Work instruction
Each entry here is to be restated word for word.

• • • • •

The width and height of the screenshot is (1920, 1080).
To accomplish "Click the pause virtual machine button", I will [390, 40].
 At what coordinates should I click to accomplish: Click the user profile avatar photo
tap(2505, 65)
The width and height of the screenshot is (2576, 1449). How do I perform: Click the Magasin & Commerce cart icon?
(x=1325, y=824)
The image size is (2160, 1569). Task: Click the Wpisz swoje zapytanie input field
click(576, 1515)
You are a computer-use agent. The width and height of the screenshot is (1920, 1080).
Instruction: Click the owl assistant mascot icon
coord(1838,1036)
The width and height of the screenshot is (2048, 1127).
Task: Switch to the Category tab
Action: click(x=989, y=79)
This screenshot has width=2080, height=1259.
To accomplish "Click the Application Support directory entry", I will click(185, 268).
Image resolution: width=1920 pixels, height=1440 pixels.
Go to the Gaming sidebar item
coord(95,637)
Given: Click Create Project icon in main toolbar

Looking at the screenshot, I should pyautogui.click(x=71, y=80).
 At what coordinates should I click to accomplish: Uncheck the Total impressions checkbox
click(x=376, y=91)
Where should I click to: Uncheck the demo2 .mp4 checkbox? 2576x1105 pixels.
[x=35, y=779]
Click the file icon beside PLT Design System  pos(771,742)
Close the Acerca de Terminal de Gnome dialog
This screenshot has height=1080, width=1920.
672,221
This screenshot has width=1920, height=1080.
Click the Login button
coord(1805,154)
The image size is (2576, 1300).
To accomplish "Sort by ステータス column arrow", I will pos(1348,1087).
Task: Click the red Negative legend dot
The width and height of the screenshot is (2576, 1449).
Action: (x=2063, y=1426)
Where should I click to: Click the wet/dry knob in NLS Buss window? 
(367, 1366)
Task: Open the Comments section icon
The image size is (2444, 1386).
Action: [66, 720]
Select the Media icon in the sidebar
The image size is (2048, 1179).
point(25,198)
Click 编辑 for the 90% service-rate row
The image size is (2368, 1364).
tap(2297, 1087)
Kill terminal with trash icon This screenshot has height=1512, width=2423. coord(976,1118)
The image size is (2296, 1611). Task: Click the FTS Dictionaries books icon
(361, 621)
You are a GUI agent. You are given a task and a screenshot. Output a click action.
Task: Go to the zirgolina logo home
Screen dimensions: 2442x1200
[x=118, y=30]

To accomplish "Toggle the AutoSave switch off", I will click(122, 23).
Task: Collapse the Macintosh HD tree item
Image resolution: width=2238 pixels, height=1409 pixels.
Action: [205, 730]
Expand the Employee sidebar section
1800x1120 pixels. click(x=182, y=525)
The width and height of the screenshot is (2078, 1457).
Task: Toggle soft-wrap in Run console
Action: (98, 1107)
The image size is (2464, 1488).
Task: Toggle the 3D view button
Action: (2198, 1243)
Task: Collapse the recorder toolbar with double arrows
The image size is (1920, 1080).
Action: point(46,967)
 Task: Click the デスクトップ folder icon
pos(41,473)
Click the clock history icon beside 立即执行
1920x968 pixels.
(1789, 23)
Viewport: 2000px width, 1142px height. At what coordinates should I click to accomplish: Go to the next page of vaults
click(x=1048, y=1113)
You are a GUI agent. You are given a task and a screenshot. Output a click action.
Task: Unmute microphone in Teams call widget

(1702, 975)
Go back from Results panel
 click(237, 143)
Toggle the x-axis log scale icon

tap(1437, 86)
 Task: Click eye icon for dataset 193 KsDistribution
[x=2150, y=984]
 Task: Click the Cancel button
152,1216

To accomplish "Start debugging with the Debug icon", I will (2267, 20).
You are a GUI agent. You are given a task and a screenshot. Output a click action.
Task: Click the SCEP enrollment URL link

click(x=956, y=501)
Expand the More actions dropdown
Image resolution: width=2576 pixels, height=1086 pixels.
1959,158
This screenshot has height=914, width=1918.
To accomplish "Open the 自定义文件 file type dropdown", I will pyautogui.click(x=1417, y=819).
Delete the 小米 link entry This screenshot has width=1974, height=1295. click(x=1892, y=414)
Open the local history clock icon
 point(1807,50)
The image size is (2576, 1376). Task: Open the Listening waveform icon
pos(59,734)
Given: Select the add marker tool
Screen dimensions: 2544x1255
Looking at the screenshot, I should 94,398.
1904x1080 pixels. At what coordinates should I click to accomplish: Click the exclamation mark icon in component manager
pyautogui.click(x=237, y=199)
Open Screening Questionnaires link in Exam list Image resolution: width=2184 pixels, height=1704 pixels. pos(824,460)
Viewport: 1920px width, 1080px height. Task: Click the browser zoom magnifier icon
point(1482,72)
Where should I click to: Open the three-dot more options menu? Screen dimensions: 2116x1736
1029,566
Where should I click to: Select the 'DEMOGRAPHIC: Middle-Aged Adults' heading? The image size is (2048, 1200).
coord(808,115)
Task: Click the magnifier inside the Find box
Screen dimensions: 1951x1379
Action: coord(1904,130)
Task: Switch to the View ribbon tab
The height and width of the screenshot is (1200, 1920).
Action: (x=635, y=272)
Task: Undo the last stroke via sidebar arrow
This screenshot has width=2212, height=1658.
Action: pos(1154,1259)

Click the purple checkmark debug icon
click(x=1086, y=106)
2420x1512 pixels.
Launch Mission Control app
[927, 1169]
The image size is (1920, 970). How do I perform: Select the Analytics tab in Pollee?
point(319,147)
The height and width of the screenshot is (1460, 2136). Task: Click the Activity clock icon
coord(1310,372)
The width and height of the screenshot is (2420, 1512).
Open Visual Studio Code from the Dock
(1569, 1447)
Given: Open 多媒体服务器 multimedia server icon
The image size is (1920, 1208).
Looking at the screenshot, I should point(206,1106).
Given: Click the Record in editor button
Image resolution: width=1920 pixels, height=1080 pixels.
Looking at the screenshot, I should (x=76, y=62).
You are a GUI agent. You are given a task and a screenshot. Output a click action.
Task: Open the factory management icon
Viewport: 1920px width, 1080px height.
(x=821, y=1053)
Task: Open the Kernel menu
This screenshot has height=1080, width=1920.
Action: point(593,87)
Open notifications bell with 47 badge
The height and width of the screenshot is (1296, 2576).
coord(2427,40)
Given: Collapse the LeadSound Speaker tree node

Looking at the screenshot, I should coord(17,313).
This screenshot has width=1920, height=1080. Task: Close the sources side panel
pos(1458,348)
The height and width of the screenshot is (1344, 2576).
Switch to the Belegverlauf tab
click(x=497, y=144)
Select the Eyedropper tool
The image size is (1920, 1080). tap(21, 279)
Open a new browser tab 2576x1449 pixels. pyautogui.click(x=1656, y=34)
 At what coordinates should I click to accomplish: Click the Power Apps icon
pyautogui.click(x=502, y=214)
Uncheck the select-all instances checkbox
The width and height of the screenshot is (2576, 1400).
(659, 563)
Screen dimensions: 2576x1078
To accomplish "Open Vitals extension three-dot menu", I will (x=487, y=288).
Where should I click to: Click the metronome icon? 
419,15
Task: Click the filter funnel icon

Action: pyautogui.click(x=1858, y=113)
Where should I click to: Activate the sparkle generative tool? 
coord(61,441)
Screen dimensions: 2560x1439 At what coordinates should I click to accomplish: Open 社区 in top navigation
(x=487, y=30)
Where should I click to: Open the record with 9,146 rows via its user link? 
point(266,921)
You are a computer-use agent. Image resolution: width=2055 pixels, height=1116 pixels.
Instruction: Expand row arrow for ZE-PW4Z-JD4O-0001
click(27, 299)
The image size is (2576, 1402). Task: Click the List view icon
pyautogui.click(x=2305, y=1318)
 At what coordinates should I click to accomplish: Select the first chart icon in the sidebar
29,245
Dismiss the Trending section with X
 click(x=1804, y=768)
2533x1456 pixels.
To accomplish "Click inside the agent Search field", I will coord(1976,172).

• • • • •

Answer box
The width and height of the screenshot is (1920, 1080).
To accomplish "Click the pause virtual machine button", I will [390, 40].
 At what coordinates should I click to accomplish: Click the user profile avatar photo
tap(2505, 65)
The width and height of the screenshot is (2576, 1449). How do I perform: Click the Magasin & Commerce cart icon?
(x=1325, y=824)
The image size is (2160, 1569). Task: Click the Wpisz swoje zapytanie input field
click(576, 1515)
You are a computer-use agent. The width and height of the screenshot is (1920, 1080).
Instruction: Click the owl assistant mascot icon
coord(1838,1036)
The width and height of the screenshot is (2048, 1127).
Task: Switch to the Category tab
Action: click(x=989, y=79)
This screenshot has width=2080, height=1259.
To accomplish "Click the Application Support directory entry", I will click(185, 268).
Image resolution: width=1920 pixels, height=1440 pixels.
Go to the Gaming sidebar item
coord(95,637)
Given: Click Create Project icon in main toolbar

Looking at the screenshot, I should pyautogui.click(x=71, y=80).
 At what coordinates should I click to accomplish: Uncheck the Total impressions checkbox
click(x=376, y=91)
Where should I click to: Uncheck the demo2 .mp4 checkbox? 2576x1105 pixels.
[x=35, y=779]
Click the file icon beside PLT Design System  pos(771,742)
Close the Acerca de Terminal de Gnome dialog
This screenshot has height=1080, width=1920.
672,221
This screenshot has width=1920, height=1080.
Click the Login button
coord(1805,154)
The image size is (2576, 1300).
To accomplish "Sort by ステータス column arrow", I will pos(1348,1087).
Task: Click the red Negative legend dot
The width and height of the screenshot is (2576, 1449).
Action: (x=2063, y=1426)
Where should I click to: Click the wet/dry knob in NLS Buss window? 
(367, 1366)
Task: Open the Comments section icon
The image size is (2444, 1386).
Action: [66, 720]
Select the Media icon in the sidebar
The image size is (2048, 1179).
point(25,198)
Click 编辑 for the 90% service-rate row
The image size is (2368, 1364).
tap(2297, 1087)
Kill terminal with trash icon This screenshot has height=1512, width=2423. coord(976,1118)
The image size is (2296, 1611). Task: Click the FTS Dictionaries books icon
(361, 621)
You are a GUI agent. You are given a task and a screenshot. Output a click action.
Task: Go to the zirgolina logo home
Screen dimensions: 2442x1200
[x=118, y=30]

To accomplish "Toggle the AutoSave switch off", I will click(122, 23).
Task: Collapse the Macintosh HD tree item
Image resolution: width=2238 pixels, height=1409 pixels.
Action: [205, 730]
Expand the Employee sidebar section
1800x1120 pixels. click(x=182, y=525)
The width and height of the screenshot is (2078, 1457).
Task: Toggle soft-wrap in Run console
Action: (98, 1107)
The image size is (2464, 1488).
Task: Toggle the 3D view button
Action: (2198, 1243)
Task: Collapse the recorder toolbar with double arrows
The image size is (1920, 1080).
Action: point(46,967)
 Task: Click the デスクトップ folder icon
pos(41,473)
Click the clock history icon beside 立即执行
1920x968 pixels.
(1789, 23)
Viewport: 2000px width, 1142px height. At what coordinates should I click to accomplish: Go to the next page of vaults
click(x=1048, y=1113)
You are a GUI agent. You are given a task and a screenshot. Output a click action.
Task: Unmute microphone in Teams call widget

(1702, 975)
Go back from Results panel
 click(237, 143)
Toggle the x-axis log scale icon

tap(1437, 86)
 Task: Click eye icon for dataset 193 KsDistribution
[x=2150, y=984]
 Task: Click the Cancel button
152,1216

To accomplish "Start debugging with the Debug icon", I will (2267, 20).
You are a GUI agent. You are given a task and a screenshot. Output a click action.
Task: Click the SCEP enrollment URL link

click(x=956, y=501)
Expand the More actions dropdown
Image resolution: width=2576 pixels, height=1086 pixels.
1959,158
This screenshot has height=914, width=1918.
To accomplish "Open the 自定义文件 file type dropdown", I will pyautogui.click(x=1417, y=819).
Delete the 小米 link entry This screenshot has width=1974, height=1295. click(x=1892, y=414)
Open the local history clock icon
 point(1807,50)
The image size is (2576, 1376). Task: Open the Listening waveform icon
pos(59,734)
Given: Select the add marker tool
Screen dimensions: 2544x1255
Looking at the screenshot, I should 94,398.
1904x1080 pixels. At what coordinates should I click to accomplish: Click the exclamation mark icon in component manager
pyautogui.click(x=237, y=199)
Open Screening Questionnaires link in Exam list Image resolution: width=2184 pixels, height=1704 pixels. pos(824,460)
Viewport: 1920px width, 1080px height. Task: Click the browser zoom magnifier icon
point(1482,72)
Where should I click to: Open the three-dot more options menu? Screen dimensions: 2116x1736
1029,566
Where should I click to: Select the 'DEMOGRAPHIC: Middle-Aged Adults' heading? The image size is (2048, 1200).
coord(808,115)
Task: Click the magnifier inside the Find box
Screen dimensions: 1951x1379
Action: coord(1904,130)
Task: Switch to the View ribbon tab
The height and width of the screenshot is (1200, 1920).
Action: (x=635, y=272)
Task: Undo the last stroke via sidebar arrow
This screenshot has width=2212, height=1658.
Action: pos(1154,1259)

Click the purple checkmark debug icon
click(x=1086, y=106)
2420x1512 pixels.
Launch Mission Control app
[927, 1169]
The image size is (1920, 970). How do I perform: Select the Analytics tab in Pollee?
point(319,147)
The height and width of the screenshot is (1460, 2136). Task: Click the Activity clock icon
coord(1310,372)
The width and height of the screenshot is (2420, 1512).
Open Visual Studio Code from the Dock
(1569, 1447)
Given: Open 多媒体服务器 multimedia server icon
The image size is (1920, 1208).
Looking at the screenshot, I should point(206,1106).
Given: Click the Record in editor button
Image resolution: width=1920 pixels, height=1080 pixels.
Looking at the screenshot, I should (x=76, y=62).
You are a GUI agent. You are given a task and a screenshot. Output a click action.
Task: Open the factory management icon
Viewport: 1920px width, 1080px height.
(x=821, y=1053)
Task: Open the Kernel menu
This screenshot has height=1080, width=1920.
Action: point(593,87)
Open notifications bell with 47 badge
The height and width of the screenshot is (1296, 2576).
coord(2427,40)
Given: Collapse the LeadSound Speaker tree node

Looking at the screenshot, I should coord(17,313).
This screenshot has width=1920, height=1080. Task: Close the sources side panel
pos(1458,348)
The height and width of the screenshot is (1344, 2576).
Switch to the Belegverlauf tab
click(x=497, y=144)
Select the Eyedropper tool
The image size is (1920, 1080). tap(21, 279)
Open a new browser tab 2576x1449 pixels. pyautogui.click(x=1656, y=34)
 At what coordinates should I click to accomplish: Click the Power Apps icon
pyautogui.click(x=502, y=214)
Uncheck the select-all instances checkbox
The width and height of the screenshot is (2576, 1400).
(659, 563)
Screen dimensions: 2576x1078
To accomplish "Open Vitals extension three-dot menu", I will (x=487, y=288).
Where should I click to: Click the metronome icon? 
419,15
Task: Click the filter funnel icon

Action: pyautogui.click(x=1858, y=113)
Where should I click to: Activate the sparkle generative tool? 
coord(61,441)
Screen dimensions: 2560x1439 At what coordinates should I click to accomplish: Open 社区 in top navigation
(x=487, y=30)
Where should I click to: Open the record with 9,146 rows via its user link? 
point(266,921)
You are a computer-use agent. Image resolution: width=2055 pixels, height=1116 pixels.
Instruction: Expand row arrow for ZE-PW4Z-JD4O-0001
click(27, 299)
The image size is (2576, 1402). Task: Click the List view icon
pyautogui.click(x=2305, y=1318)
 At what coordinates should I click to accomplish: Select the first chart icon in the sidebar
29,245
Dismiss the Trending section with X
 click(x=1804, y=768)
2533x1456 pixels.
To accomplish "Click inside the agent Search field", I will coord(1976,172).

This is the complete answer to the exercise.